[Saved entries]

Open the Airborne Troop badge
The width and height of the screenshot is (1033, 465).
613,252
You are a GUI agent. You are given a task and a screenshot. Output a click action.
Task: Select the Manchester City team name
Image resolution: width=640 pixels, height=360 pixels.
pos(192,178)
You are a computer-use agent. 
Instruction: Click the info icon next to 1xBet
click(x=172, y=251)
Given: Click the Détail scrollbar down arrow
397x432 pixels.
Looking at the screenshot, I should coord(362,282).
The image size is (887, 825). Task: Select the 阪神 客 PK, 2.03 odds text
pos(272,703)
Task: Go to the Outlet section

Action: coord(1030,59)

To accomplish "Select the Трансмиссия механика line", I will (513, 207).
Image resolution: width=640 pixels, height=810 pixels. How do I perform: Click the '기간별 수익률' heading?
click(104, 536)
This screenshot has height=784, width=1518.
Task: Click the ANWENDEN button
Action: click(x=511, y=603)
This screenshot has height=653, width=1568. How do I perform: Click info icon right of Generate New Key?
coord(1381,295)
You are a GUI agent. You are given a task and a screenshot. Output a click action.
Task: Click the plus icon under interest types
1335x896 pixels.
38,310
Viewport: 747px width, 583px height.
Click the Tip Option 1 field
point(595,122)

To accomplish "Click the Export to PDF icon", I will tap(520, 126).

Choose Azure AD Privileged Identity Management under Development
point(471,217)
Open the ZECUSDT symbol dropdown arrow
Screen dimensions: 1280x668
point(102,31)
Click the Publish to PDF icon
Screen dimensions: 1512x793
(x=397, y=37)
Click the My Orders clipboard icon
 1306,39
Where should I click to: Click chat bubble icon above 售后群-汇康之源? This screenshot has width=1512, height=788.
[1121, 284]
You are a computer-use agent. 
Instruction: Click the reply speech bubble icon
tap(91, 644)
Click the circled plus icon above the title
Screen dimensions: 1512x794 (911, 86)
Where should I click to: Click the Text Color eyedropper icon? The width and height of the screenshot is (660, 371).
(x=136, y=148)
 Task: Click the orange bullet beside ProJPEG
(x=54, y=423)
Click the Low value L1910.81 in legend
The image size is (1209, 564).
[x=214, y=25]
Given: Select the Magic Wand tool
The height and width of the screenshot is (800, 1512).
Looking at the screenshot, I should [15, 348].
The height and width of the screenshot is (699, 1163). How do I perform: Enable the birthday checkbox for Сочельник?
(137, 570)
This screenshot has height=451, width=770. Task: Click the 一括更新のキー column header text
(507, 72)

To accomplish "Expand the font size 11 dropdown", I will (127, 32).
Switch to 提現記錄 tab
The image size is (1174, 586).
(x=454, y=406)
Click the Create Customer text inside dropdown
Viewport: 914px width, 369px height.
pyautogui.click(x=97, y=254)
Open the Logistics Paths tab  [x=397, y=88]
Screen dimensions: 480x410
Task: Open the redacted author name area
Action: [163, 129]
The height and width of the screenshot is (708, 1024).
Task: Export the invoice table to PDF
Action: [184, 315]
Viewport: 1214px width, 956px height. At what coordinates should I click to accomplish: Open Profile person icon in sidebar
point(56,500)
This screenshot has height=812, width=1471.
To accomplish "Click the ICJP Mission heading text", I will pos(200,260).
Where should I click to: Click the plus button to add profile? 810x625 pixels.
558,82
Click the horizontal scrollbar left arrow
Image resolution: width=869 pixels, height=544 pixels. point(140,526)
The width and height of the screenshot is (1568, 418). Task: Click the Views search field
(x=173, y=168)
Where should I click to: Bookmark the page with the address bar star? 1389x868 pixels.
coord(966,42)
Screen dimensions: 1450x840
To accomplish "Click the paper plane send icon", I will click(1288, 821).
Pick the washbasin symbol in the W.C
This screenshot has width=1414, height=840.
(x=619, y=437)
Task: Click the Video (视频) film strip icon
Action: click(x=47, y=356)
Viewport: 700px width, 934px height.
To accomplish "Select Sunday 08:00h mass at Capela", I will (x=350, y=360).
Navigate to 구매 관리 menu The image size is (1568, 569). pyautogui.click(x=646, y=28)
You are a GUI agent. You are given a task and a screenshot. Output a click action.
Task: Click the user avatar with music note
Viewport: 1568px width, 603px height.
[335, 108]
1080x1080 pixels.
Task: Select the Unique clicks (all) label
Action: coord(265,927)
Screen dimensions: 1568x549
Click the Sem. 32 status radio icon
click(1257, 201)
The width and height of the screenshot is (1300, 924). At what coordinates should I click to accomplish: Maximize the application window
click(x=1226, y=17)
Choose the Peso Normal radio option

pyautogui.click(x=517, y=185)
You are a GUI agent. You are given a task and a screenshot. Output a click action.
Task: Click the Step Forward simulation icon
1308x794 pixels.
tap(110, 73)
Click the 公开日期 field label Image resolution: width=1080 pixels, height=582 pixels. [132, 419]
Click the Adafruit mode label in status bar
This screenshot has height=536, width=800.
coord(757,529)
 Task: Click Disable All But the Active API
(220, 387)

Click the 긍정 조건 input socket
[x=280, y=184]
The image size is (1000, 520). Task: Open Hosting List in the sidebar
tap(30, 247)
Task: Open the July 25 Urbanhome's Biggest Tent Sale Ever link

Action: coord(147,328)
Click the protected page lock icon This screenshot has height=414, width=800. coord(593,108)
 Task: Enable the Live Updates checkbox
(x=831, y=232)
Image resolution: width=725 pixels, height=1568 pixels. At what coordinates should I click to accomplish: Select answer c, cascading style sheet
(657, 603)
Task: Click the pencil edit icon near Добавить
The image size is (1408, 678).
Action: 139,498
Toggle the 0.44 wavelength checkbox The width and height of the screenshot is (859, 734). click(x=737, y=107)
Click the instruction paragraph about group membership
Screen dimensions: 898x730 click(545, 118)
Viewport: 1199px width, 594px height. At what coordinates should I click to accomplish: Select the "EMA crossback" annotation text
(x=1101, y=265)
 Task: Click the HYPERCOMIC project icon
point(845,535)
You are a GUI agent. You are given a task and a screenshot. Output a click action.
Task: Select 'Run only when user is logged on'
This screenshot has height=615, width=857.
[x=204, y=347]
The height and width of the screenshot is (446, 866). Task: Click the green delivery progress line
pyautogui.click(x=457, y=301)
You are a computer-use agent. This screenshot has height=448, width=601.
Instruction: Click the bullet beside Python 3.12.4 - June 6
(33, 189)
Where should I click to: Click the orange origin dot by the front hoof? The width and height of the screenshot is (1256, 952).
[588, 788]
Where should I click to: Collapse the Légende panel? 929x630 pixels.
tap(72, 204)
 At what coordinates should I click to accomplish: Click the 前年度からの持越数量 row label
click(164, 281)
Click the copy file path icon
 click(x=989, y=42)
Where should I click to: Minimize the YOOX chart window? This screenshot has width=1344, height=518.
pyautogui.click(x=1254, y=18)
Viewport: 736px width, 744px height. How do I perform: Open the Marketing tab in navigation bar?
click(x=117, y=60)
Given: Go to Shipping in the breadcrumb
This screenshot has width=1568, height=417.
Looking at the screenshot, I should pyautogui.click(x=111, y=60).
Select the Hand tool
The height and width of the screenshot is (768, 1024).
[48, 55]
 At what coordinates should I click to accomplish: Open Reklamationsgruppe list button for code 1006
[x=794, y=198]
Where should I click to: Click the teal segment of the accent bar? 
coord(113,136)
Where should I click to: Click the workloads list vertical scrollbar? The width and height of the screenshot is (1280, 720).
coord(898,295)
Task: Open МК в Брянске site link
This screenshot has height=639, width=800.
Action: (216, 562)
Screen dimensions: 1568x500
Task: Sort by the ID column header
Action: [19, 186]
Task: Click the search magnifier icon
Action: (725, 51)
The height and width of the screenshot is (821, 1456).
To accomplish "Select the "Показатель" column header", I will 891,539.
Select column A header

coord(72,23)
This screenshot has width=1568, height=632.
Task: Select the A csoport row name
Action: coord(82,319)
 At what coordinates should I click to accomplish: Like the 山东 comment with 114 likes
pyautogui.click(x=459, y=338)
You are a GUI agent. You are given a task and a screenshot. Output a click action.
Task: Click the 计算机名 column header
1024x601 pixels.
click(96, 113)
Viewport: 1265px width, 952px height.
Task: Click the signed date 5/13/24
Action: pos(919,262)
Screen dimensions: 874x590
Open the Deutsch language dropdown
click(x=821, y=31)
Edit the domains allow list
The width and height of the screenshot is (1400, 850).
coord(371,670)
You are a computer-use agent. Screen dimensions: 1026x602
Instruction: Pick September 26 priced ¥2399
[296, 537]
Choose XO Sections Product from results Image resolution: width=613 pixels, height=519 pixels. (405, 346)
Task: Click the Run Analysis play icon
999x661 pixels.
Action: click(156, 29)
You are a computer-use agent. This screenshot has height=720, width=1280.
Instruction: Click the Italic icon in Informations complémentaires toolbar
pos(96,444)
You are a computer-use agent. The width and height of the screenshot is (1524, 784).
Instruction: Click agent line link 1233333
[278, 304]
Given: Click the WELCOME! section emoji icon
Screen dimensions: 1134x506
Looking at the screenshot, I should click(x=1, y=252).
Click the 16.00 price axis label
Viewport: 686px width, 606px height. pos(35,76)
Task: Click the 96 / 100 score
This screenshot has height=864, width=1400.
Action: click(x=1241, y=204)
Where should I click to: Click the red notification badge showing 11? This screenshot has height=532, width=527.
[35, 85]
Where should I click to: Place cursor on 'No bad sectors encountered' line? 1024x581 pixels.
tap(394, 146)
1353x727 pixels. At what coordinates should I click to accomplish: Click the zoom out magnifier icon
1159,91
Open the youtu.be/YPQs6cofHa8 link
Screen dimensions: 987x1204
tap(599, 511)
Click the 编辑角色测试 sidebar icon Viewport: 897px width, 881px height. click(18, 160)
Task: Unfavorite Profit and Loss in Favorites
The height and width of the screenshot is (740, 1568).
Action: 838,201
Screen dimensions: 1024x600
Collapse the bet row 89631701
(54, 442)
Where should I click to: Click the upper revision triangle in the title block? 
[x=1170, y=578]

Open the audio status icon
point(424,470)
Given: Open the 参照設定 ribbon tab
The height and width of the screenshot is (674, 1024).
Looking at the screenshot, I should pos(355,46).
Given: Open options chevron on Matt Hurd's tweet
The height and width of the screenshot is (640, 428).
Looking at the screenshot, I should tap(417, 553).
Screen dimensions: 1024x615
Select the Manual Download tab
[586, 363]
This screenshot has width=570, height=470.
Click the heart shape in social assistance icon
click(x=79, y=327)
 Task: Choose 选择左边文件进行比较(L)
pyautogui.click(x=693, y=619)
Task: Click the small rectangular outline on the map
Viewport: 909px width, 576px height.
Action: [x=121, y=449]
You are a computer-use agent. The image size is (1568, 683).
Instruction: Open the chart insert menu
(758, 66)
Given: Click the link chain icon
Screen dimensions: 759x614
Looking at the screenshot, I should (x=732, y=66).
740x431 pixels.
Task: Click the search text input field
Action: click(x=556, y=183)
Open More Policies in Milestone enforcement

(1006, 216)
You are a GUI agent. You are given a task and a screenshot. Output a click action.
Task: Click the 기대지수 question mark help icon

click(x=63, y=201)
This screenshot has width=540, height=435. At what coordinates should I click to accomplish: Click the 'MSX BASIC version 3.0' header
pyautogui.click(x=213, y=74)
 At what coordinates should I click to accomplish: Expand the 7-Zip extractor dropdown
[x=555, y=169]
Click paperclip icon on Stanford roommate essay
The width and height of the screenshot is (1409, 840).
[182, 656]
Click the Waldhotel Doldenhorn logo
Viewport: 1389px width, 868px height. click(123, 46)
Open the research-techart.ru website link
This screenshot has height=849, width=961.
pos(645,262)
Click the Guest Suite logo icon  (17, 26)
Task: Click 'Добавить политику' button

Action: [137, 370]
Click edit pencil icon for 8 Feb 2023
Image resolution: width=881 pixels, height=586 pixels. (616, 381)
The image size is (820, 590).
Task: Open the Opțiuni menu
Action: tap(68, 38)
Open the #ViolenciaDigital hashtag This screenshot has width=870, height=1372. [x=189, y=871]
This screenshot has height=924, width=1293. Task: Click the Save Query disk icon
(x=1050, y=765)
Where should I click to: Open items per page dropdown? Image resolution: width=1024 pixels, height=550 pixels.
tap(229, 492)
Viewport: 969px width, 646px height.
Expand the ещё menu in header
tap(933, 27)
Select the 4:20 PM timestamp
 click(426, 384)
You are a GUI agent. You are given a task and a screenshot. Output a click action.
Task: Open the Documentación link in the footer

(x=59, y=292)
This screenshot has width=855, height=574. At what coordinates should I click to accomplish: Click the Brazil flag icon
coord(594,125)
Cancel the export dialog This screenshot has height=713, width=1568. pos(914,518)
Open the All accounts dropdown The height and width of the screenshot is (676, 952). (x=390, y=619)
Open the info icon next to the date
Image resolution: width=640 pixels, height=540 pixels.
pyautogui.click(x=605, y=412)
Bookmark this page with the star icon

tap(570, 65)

[Try it] Filter the entries and keep only the lines holding "user".

[Task solution]
Task: Click the user avatar with music note
Task: Select 'Run only when user is logged on'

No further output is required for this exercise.